General Quantum Spacetime Relativity: Unification of Special Relativity, General Relativity, and Quantum Mechanics via the LLG Framework

This paper establishes a comprehensive theoretical framework termed General Quantum Spacetime Relativity (GQSR), founded upon the fundamental principles of energy conservation and the kinetic-potential energy equivalence. We extend the LLG (Liu-Liu-Generalized) mass-energy momentum relation to incorporate general potentials V , from which we derive generalized time dilation and length contraction formulas. These classical relations are subsequently quantized through a non-canonical scheme that promotes measured temporal and spatial intervals to operators conjugate to energy and momentum, while maintaining energy and momentum as classical variables in the initial representation.
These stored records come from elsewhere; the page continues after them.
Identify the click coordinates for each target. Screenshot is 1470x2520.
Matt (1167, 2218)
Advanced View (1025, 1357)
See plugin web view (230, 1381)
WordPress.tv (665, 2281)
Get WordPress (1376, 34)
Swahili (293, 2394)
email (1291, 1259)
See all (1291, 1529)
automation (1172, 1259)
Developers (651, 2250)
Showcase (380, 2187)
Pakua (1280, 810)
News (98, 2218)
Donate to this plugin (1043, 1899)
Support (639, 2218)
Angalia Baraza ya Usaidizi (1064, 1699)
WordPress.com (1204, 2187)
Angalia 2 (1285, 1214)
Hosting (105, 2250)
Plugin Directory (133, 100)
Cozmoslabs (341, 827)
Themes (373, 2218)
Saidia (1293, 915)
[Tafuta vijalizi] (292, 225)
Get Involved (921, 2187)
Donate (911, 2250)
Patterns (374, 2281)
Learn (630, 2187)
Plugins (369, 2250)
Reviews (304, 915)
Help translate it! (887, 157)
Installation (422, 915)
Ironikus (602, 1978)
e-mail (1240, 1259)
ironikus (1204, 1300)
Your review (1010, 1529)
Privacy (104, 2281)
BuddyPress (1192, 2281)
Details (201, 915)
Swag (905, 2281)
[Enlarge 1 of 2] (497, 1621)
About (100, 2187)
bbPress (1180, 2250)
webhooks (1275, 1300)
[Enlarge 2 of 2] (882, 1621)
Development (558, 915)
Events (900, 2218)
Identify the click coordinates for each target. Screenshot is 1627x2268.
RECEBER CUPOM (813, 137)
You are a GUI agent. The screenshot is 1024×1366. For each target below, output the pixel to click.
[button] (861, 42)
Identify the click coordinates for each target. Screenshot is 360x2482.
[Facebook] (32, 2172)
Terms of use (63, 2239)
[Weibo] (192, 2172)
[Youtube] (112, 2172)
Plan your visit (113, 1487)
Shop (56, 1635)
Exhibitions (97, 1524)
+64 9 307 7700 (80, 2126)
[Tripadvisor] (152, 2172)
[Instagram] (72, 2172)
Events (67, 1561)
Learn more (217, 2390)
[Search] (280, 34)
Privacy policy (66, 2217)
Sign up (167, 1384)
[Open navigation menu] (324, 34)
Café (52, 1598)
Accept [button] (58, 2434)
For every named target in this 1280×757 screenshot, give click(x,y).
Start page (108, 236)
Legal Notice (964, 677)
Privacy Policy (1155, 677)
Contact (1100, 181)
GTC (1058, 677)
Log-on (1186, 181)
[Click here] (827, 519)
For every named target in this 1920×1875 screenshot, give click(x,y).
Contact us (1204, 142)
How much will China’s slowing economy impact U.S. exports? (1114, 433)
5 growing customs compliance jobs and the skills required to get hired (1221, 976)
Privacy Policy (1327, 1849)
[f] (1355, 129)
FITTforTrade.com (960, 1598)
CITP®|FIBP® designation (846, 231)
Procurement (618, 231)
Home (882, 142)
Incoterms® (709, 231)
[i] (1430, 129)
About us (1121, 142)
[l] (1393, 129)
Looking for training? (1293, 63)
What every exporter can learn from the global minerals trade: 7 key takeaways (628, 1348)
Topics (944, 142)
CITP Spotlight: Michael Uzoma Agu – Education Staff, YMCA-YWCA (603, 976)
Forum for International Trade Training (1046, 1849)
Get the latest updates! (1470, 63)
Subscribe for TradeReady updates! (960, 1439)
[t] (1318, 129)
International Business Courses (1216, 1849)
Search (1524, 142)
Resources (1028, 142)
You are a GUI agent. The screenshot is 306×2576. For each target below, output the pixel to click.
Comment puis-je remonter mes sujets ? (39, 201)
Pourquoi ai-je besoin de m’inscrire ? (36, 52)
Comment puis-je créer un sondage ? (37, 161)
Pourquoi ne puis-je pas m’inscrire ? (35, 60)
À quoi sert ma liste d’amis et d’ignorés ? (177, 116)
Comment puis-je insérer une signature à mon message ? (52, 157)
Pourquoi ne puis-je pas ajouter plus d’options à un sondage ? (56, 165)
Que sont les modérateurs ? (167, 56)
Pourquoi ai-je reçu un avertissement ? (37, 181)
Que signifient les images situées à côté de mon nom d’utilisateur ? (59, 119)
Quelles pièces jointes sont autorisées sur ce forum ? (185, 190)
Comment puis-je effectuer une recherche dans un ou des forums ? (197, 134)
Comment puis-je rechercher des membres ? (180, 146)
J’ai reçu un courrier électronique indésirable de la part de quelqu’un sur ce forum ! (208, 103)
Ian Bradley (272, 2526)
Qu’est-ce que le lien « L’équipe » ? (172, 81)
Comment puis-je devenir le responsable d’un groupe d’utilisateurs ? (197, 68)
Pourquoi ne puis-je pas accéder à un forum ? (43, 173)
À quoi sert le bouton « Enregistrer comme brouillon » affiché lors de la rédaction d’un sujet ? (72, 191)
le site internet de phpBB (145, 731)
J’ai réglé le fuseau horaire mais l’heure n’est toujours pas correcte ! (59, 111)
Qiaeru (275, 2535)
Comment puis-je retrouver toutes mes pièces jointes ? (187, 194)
This yields a system of second-order differential equations governing quantum spacetime observables. By employing both generalized Dirac matrices and sl(3,C) Lie algebra representation theory, we achieve exact linearization into a first-order, multi-component wave equation. The resulting framework demonstrably encompasses Special Relativity (V = 0) and General Relativity (with V as the gravitational potential) as natural limiting cases, while extending predictive validity to regimes of strong electromagnetic and chromodynamic fields. Rigorous confrontation with experimental data—including muon lifetime modifications in strong magnetic fields, quarkonium suppression patterns in heavy-ion collisions, precision atomic spectroscopy, the proton charge radius puzzle, and gravitational wave phase shifts—confirms the theory’s enhanced predictive accuracy and consistency across multiple physical domains. The theory is shown to be mathematically self-consistent, possessing Lorentz covariance, unitary evolution, probability conservation, and a renormalizable quantum field theory formulation.